- WHAT YOU HAVE TO DO
Each and every line below goes into your answer unchanged, but leave out the images.

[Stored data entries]
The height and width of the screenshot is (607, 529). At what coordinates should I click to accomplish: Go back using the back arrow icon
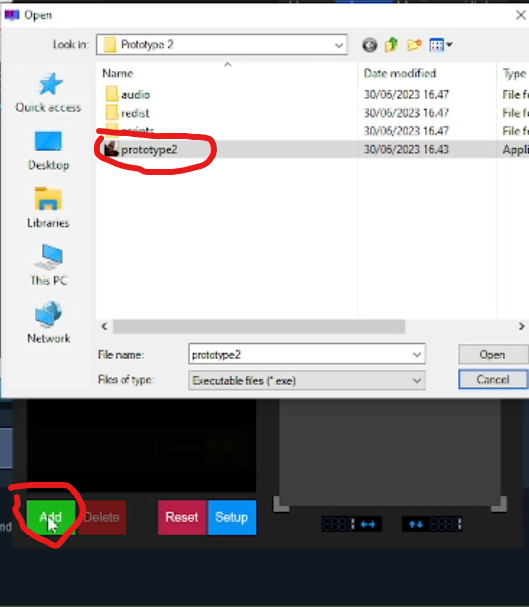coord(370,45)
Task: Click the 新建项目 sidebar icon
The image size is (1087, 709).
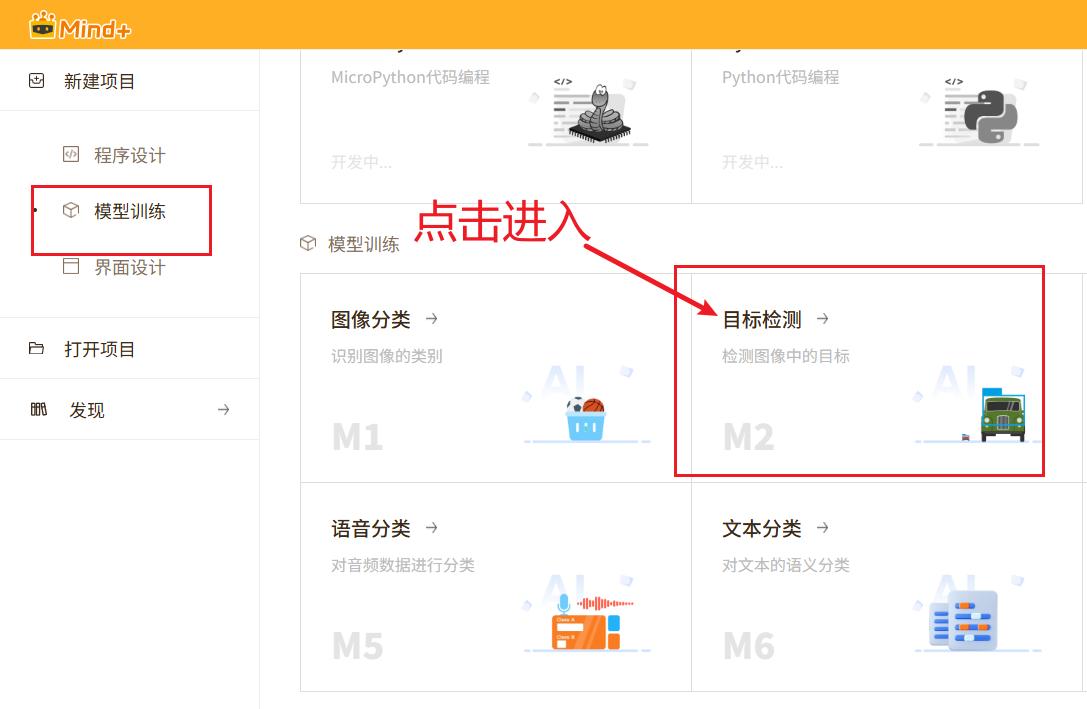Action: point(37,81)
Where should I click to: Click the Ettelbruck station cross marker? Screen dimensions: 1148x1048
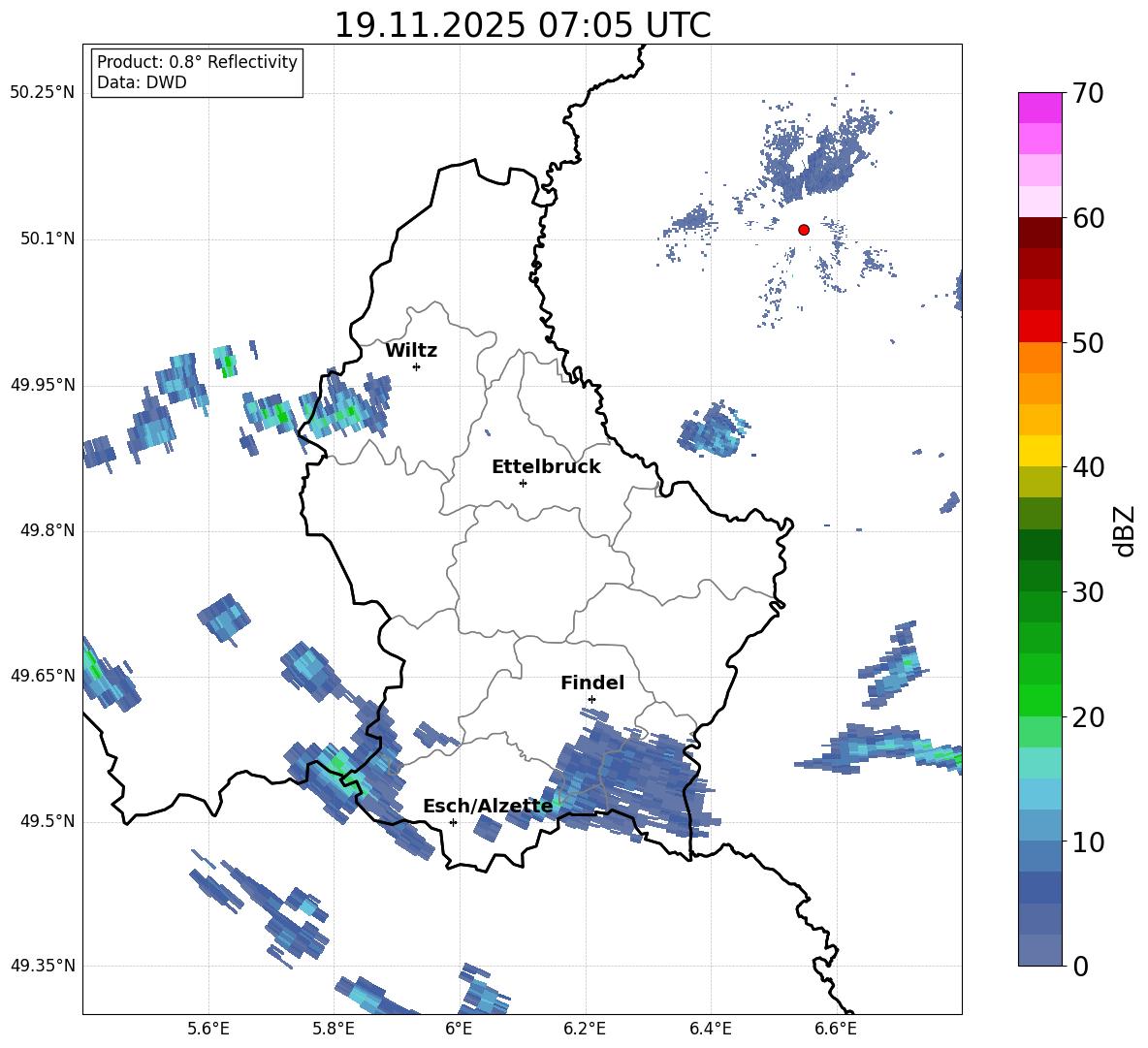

- RESPONSE BELOW
The height and width of the screenshot is (607, 529). At what coordinates should I click to accomplish: Go back using the back arrow icon
coord(370,45)
Task: Click the 新建项目 sidebar icon
The image size is (1087, 709).
Action: point(37,81)
Where should I click to: Click the Ettelbruck station cross marker? Screen dimensions: 1148x1048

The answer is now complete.